OPINION: Fraud: beware!

You must be aware of the risks and be prepared to recognize weaknesses and take action to prevent, detect and respond to fraud.

I tend to write my articles about matters that we become aware of – somewhere. Unfortunately, the topic of defrauding both for-profit and non-for-profit organizations (NFP) tends to rear its ugly head all too often.

Those who have defrauded may have been long-term employees, in a position of trust. Therefore, you must be extra diligent in your oversight and set the tone from the top with proper governance.  

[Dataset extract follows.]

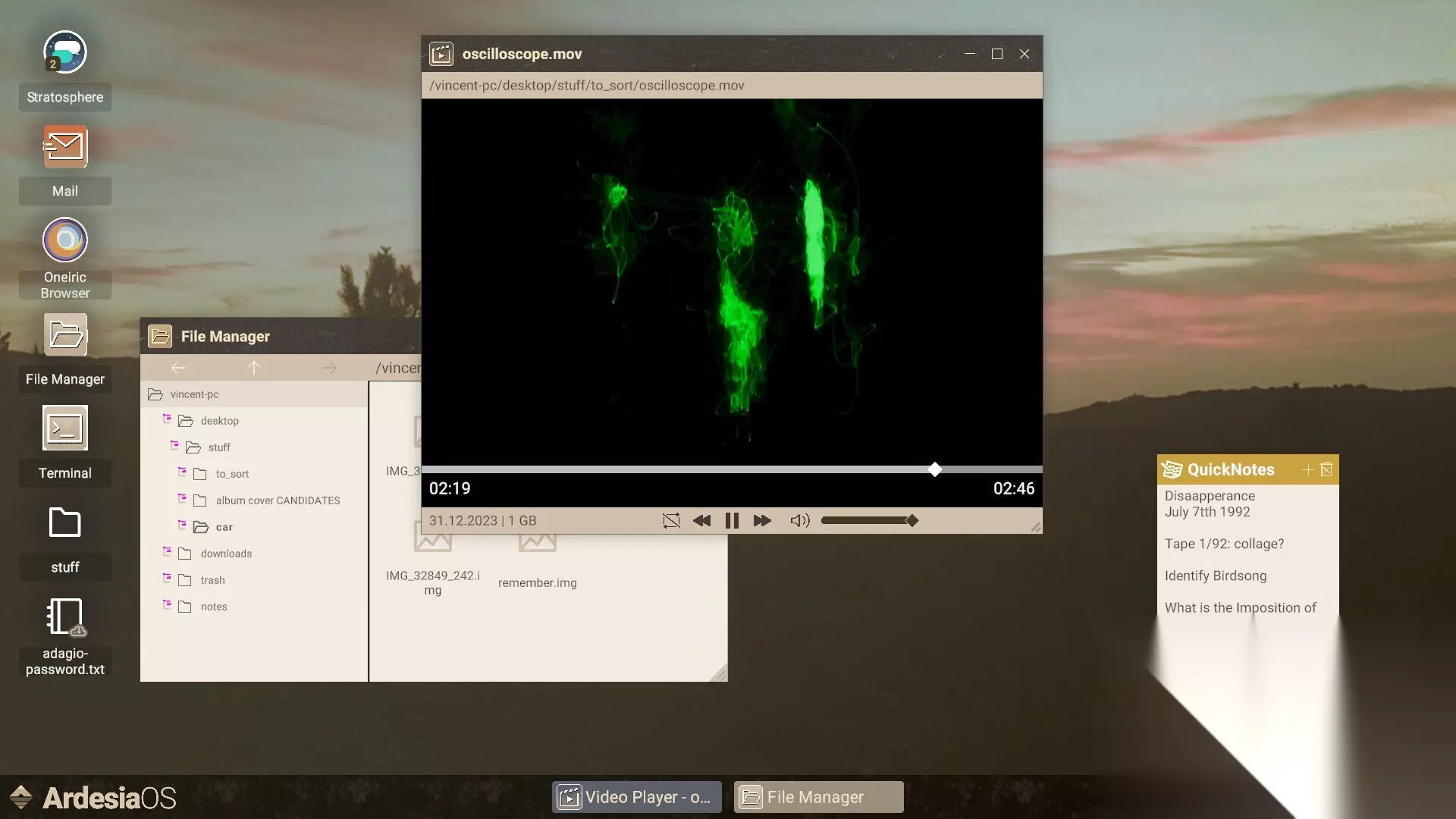Toggle the loop playback icon
Viewport: 1456px width, 819px height.
click(671, 521)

  • I’ve heard the following:
  • I know the employee has a lot of control, but we’re small – we have to trust someone!
  • The employee has been with us forever – they are like part of the family.
  • Who would ever do that? It would take a devious mind!

Let’s consider this:

The opportunity

Small business and NFPs face unique and significant challenges which put them at greater risk of suffering from fraud. In efforts to minimize administrative costs, many are minimally staffed and a lot of unilateral power is given to the bookkeeper or the controller with, oftentimes, insufficient or no internal controls in place and very limited board of directors or owner/shareholder oversight. This can lead to many issues, including fraud and improper spending.

Common schemes of misuse

The most common ways employees defraud include:

  • writing unauthorized cheques or electronically transferring funds to themselves or family members;
  • changing banking information for online payments to personal banking information;
  • claiming for reimbursement of personal items including travel via expense reports or directly charging credit cards; and
  • awarding vendor contracts to relatives or friends and paying prices that exceed fair market value.

Preventative measures

Oversight is very important in the fight against fraud. To reduce the risk of fraudulent activities, you could consider the following:

  • written policies and procedures – including conflict of interest, and guidance addressing personal versus business expenses and travel reimbursement policies;
  • implementing strong internal controls over disbursements including:
    • segregation of duties (ordering, receiving, invoice approval, and payment);
    • control electronic fund transfers (EFTs) so that two electronic approvals are required. This includes the ability to set up a payee or change banking information for a supplier;
    • proper authorization of transactions (including escalation and review of adequate supporting documentation); and
    • control over credit cards to ensure all credit card statements are submitted with accompanying itemized receipts for review and approval even if the expenses are incurred by the boss or other high ranking employees 
  • implementing strong internal controls over fund receipts including:
    • segregate duties between those recording receipts, depositing funds, and reconciling the bank accounts;
    • issue pre-numbered receipts and ensuring the continuity of the receipt number sequence in the collection records; and 
    • ensure supervision of cash collections and maintenance of detailed supporting records including sign-off by each person involved.

Recovery measures

The expense of civil litigation in an attempt to recover losses from the fraudster may be costly, lengthy and take time away from the organization. Therefore, even if an organization has controls in place to prevent and/or detect fraudulent activity, it would still be prudent to purchase fidelity insurance that may cover not only the loss from the fraud but the forensic accounting fees required to investigate and quantify the loss. The resulting forensic report can be used for both civil and criminal purposes. In some criminal proceedings the court may also order restitution be made.

The implications of fraudulent acts at NFPs reach far beyond the financial losses. They can result in damage to the reputation of the NFP, a loss of trust among donors, and they disrupt the NFP’s business operations and ability to perform its mission.

You must be aware of the risks and be prepared to recognize weaknesses and take action to prevent, detect and respond to fraud.